Aké N’gbo parle des causes de la violence autour des élections de 2010

A l’ouverture d’un séminaire sur l’ASCAD hier à Abidjan, le professeur Aké N’gbo, dernier premier ministre du président Gbagbo s’est prononcé sur les conséquences du non-respect des règles qu’on se donne librement.

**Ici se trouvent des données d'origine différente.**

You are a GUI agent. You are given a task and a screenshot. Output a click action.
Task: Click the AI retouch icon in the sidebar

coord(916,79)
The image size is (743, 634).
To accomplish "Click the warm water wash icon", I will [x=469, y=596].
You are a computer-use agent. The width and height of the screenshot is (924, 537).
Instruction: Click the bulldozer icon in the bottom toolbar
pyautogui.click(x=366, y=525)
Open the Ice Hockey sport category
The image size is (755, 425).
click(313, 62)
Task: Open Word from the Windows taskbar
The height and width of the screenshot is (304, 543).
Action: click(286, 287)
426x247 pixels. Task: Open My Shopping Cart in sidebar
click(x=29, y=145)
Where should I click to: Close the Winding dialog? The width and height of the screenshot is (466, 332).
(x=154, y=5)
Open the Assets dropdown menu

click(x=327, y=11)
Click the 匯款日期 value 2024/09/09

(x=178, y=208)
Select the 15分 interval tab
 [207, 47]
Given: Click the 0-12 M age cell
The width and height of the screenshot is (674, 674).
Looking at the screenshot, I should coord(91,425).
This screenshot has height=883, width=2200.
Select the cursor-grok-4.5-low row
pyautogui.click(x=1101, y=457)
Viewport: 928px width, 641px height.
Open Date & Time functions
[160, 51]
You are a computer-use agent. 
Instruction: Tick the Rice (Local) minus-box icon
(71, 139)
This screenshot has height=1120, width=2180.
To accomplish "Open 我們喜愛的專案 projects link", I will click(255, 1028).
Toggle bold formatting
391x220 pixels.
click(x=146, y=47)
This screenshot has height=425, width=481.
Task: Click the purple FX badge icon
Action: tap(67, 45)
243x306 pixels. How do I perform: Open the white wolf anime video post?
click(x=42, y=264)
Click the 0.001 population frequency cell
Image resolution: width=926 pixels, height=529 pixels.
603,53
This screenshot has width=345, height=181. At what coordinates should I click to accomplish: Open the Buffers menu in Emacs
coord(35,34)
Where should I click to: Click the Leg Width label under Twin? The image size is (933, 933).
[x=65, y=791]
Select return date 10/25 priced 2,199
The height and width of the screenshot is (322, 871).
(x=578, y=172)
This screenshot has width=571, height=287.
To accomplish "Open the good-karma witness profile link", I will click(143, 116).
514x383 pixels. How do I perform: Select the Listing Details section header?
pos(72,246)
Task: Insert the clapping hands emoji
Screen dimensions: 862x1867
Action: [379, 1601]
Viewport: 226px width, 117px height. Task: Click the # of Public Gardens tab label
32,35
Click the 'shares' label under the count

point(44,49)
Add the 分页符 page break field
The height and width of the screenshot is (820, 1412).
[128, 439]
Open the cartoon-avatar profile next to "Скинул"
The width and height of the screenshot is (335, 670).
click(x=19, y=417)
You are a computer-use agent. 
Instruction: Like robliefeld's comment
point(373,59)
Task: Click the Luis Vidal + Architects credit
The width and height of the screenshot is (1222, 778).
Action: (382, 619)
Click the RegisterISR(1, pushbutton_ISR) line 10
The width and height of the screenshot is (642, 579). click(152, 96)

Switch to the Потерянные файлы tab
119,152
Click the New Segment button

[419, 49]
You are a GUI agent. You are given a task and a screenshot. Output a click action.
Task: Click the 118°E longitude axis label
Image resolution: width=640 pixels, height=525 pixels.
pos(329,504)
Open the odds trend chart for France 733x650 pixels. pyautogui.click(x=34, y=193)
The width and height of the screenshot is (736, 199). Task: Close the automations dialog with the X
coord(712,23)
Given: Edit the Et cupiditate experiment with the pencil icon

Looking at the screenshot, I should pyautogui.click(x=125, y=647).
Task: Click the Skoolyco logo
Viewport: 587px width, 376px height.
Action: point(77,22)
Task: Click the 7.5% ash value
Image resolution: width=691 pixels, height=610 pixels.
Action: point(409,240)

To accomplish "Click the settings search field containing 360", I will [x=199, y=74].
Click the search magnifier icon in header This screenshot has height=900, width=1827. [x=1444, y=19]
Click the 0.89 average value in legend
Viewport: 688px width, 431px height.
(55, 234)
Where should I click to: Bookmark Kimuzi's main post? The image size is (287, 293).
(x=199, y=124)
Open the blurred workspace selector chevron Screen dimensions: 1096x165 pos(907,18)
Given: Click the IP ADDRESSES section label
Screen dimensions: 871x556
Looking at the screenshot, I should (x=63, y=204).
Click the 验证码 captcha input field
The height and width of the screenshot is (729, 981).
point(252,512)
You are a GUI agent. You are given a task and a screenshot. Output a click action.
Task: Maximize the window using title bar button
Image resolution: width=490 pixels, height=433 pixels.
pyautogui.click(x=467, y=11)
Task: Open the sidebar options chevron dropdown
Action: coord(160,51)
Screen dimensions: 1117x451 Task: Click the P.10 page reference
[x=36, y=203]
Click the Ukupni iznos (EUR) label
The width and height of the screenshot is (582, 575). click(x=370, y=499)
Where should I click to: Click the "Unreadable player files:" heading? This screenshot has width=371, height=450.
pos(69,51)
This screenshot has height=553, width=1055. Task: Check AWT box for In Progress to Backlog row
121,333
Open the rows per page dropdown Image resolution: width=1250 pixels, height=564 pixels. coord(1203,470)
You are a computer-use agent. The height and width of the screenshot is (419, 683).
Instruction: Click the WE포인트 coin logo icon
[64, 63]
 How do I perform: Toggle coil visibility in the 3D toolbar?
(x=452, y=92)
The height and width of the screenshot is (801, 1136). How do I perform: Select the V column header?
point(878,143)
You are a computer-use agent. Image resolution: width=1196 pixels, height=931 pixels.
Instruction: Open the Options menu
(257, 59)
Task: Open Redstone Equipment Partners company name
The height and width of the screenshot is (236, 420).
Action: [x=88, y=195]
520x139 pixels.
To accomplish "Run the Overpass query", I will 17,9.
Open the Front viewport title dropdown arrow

Samedi 25 Avril 2015 - 07:06


Le professeur Aké N’gbo était présent au Tiama Hôtel ce jeudi 23 avril 2015, où il a pris part au lancement des travaux du comité de suivi des actes du séminaire de l’Ascad sur la violence électorale en Côte d’Ivoire. Le dernier Premier ministre de Laurent Gbagbo a analysé les causes de la violence avant ou après les élections qui se situent selon lui à deux niveaux : des causes structurelles liées au mode de gestion du pouvoir et des causes liées à la gestion du processus électoral. Dans son intervention Aké N’gbo  a pris pour référence son éviction de la présidence de l’université de Cocody en violation des textes en 2011. « Quand vous êtes dans un mode de gestion où le vainqueur a tout et le vaincu n’a rien, dans un contexte où le détenteur du pouvoir est le détenteur de la distribution de la rente, cela crée des tensions. Le détenteur du pouvoir a le pouvoir exclusif. C’est une source de tension et de violence. A l’issue de la crise post-électorale, beaucoup d’ivoiriens ont perdu leur emploi. En 2011, ceux qui ont gagné les élections nous ont remplacé à la présidence de l’université (par une présidente non élue)». Le professeur Aké N’gbo a expliqué que tant qu’il y aura une situation dans laquelle le gagnant des élections a droit de vie ou de mort sur les vaincus, la lutte pour le pouvoir occasionnera toujours des violences, chacun cherchant à être le distributeur de la rente financière, économique et sociale. La solution se trouve selon lui, dans le respect des textes qu’on se donne librement. «Le problème du sous-développement en Afrique n’est pas que les textes n’existent pas. Mais nous n’avons pas cette propension à appliquer les textes. (…) Faisons l’effort de respecter les règles que nous nous sommes données librement. Par principe démocratique même, quand on n’est pas d’accord avec les textes mais qu’ils sont déjà là, il faut les respecter, sinon il y aura deux ordres : l’ordre de ceux qui sont d’accord et celui de ceux qui ne sont pas d’accord. Et quand il y a deux ordres il y a désordre», at-il asséné sous les applaudissements de l’auditoire.